Entscheidungsstichwort (Thema)
Rente wegen Erwerbsminderung. Gesundheitliche Leistungseinschränkungen. Wegefähigkeit. Medizinische Beweiswürdigung. Berufsunfähigkeit. Bisheriger Beruf. Freiwillige Beitragszahlung. Mehrstufenschema. Kraftfahrer. Verweisungstätigkeit
Leitsatz (amtlich)
1.) Der bisherige Beruf bestimmt sich bei Versicherten, die neben freiwilligen Beiträgen auch Pflichtbeiträge gezahlt haben, allein nach der versicherungspflichtig ausgeübten Tätigkeit. Durch freiwillige Beiträge, die seit dem 1. Januar 1984 gezahlt wurden, kann der bisherige Beruf nicht verändert werden.

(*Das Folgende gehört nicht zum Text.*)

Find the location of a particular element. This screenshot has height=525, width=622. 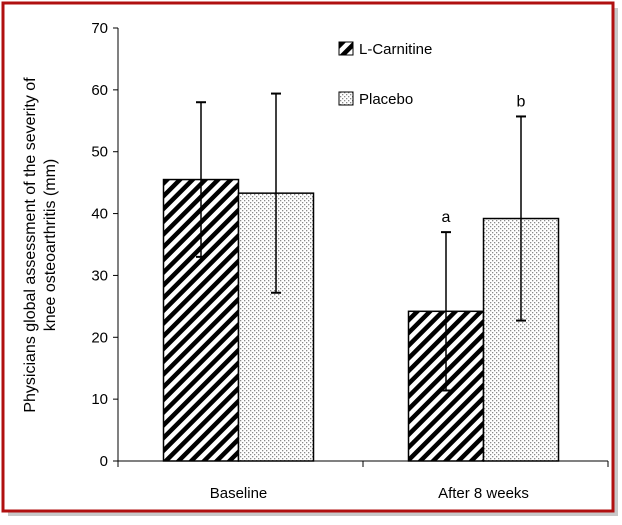

annotations: ab is located at coordinates (484, 160).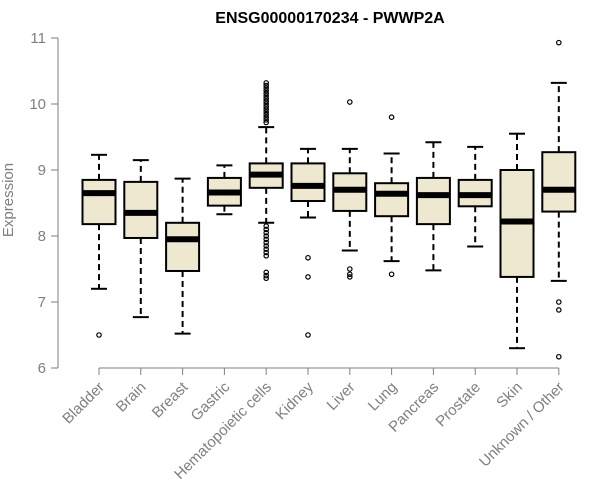  I want to click on x-tick-label: Liver, so click(342, 396).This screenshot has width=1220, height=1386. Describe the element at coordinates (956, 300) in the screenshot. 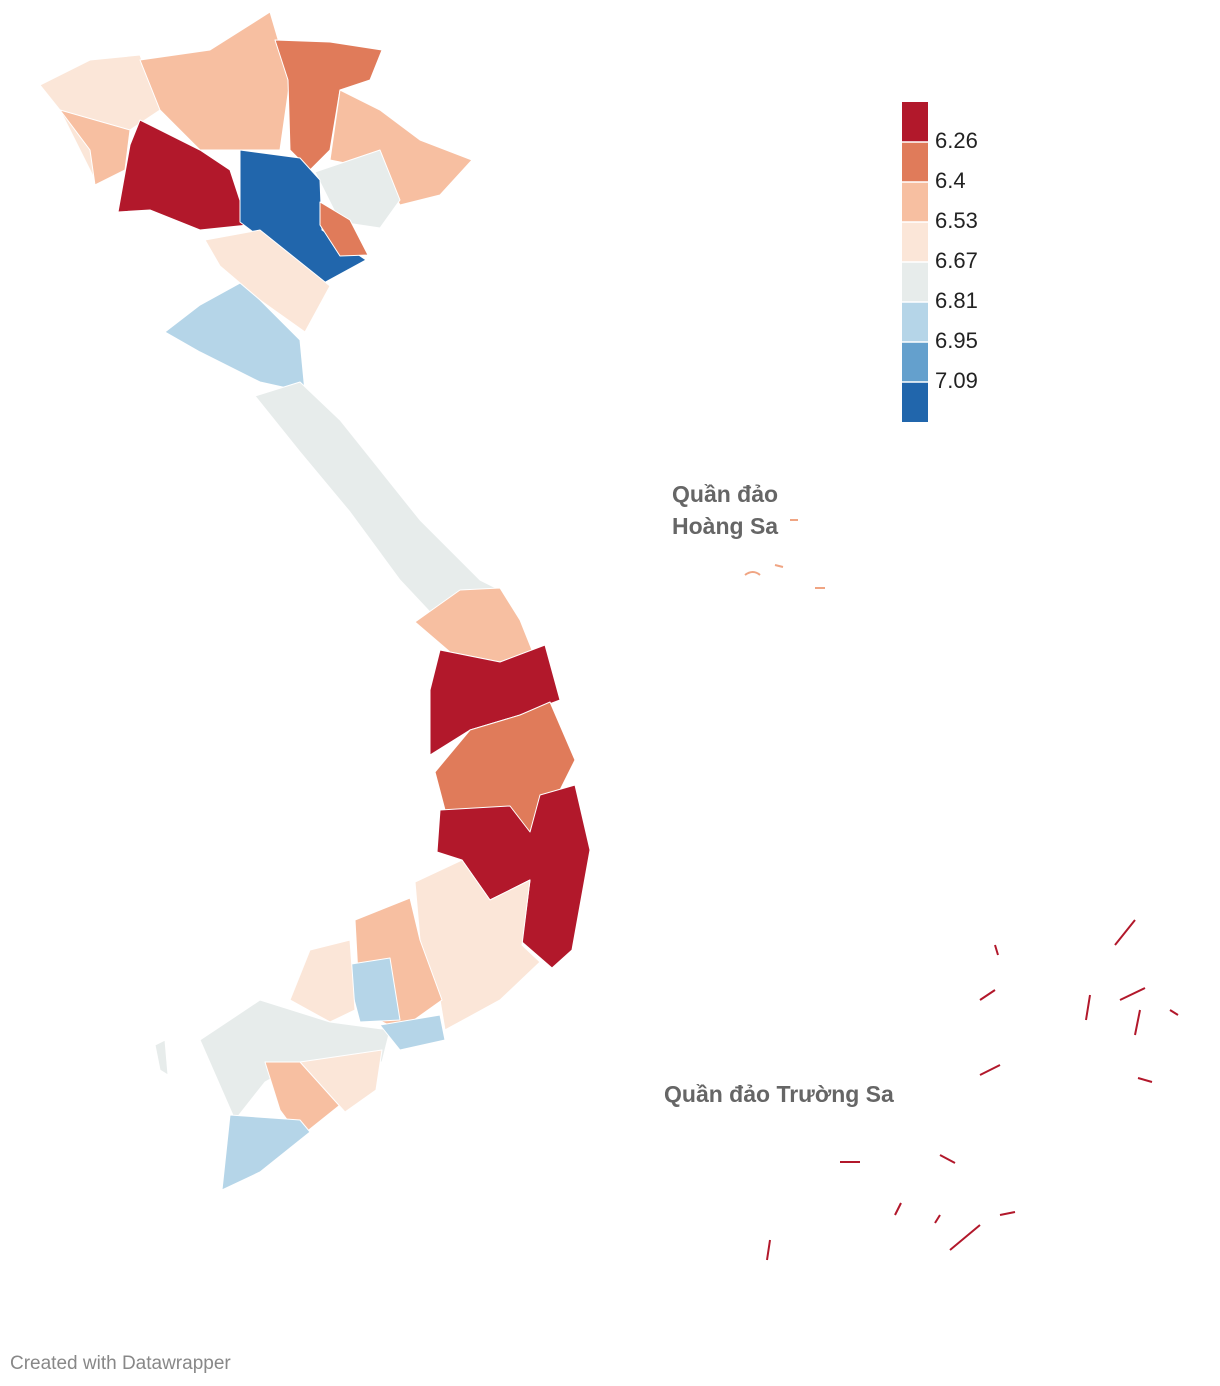

I see `legend-label: 6.81` at that location.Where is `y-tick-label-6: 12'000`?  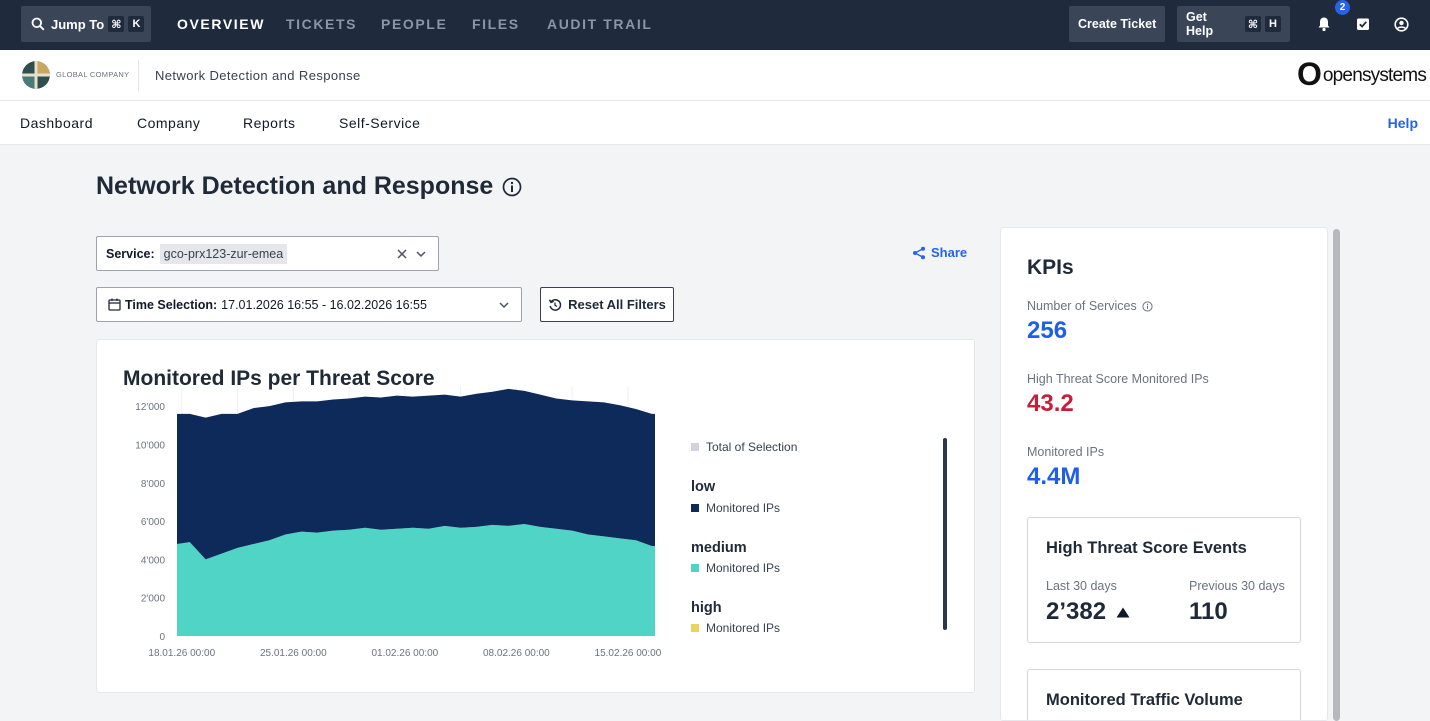
y-tick-label-6: 12'000 is located at coordinates (150, 408).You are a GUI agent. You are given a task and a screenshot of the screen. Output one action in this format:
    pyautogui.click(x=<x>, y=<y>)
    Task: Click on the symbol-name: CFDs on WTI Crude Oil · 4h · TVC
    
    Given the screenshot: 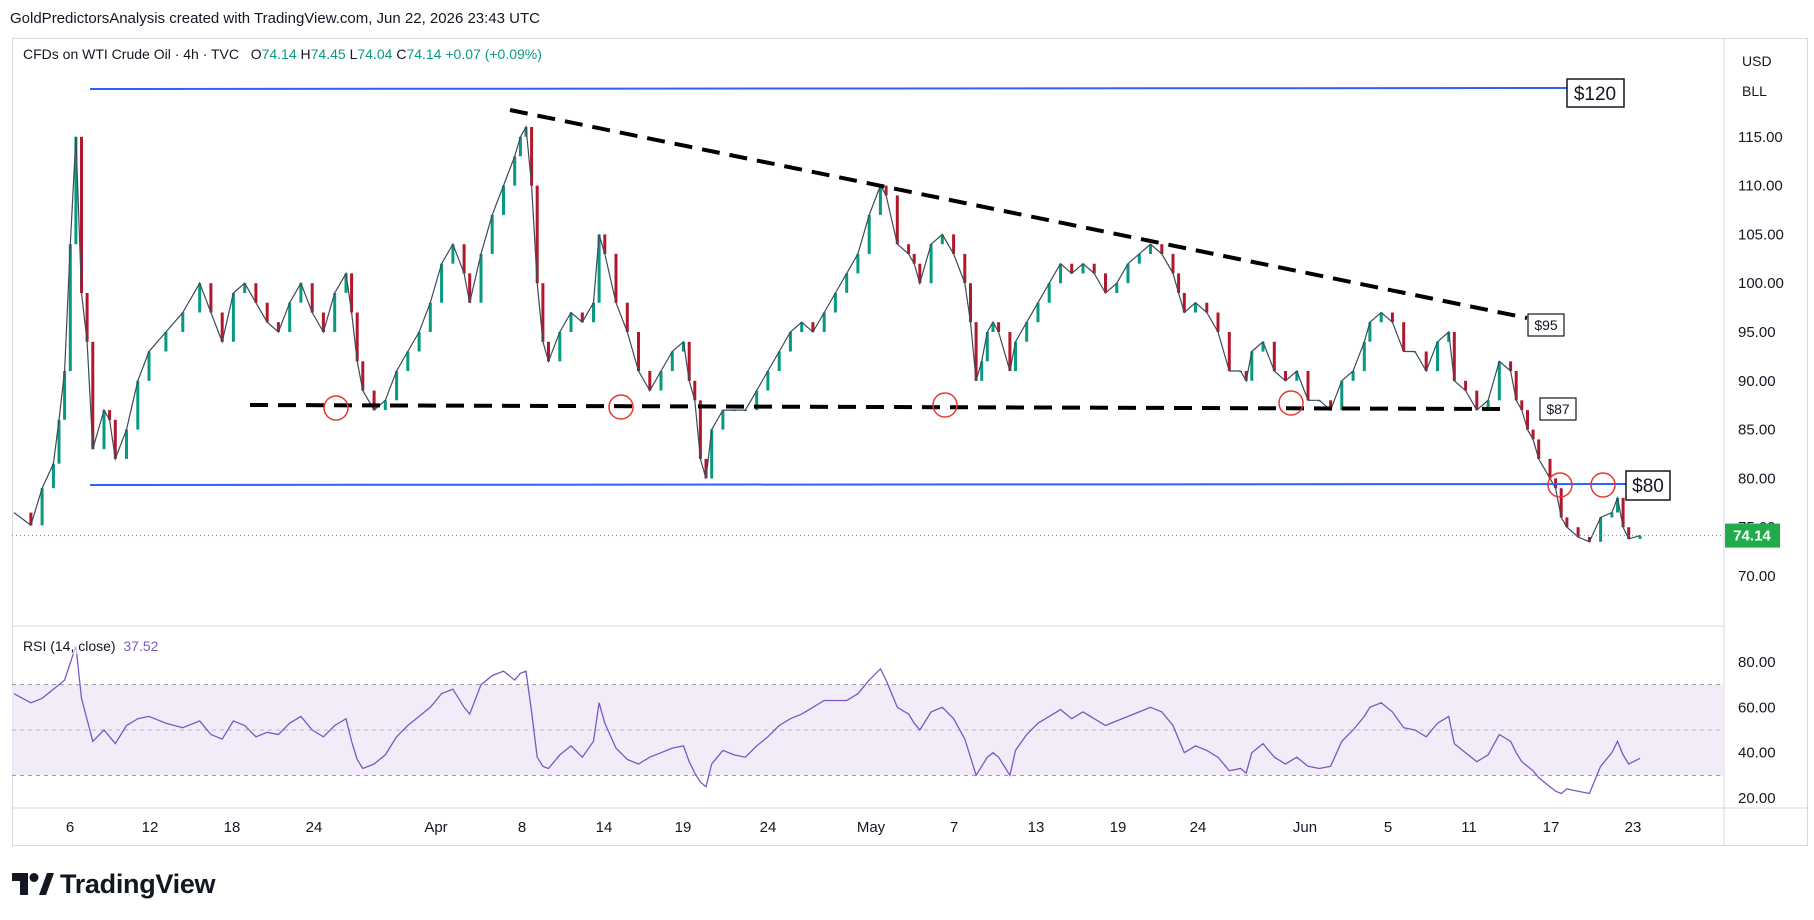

2.) Ein angelernter Kraftfahrer ist in der Regel kein Facharbeiter, sondern maximal als gehobener Angelernter einzustufen.
3.) Wird einem gehobenen Angelernten in einem Arbeitszeugnis bescheinigt, er habe die ihm übertragenen Aufgaben "stets zur vollsten Zufriedenheit" seines Arbeitgebers verrichtet, ändert dies nichts an dessen qualitativer Einstufung. Auch die überdurchschnittliche Verrichtung von angelernten Tätigkeiten führt nicht dazu, dass diese einer qualifizierten Berufsausbildung gleichzustellen sind.
Normenkette
SGB VI §§ 43, 240
Tenor
Die Berufung des Klägers gegen das Urteil des Sozialgerichts Reutlingen vom 26. Juni 2013 wird zurückgewiesen.
Außergerichtliche Kosten sind auch für das Berufungsverfahren nicht zu erstatten.
Tatbestand
Die Beteiligten streiten über die Gewährung einer Rente wegen Erwerbsminderung.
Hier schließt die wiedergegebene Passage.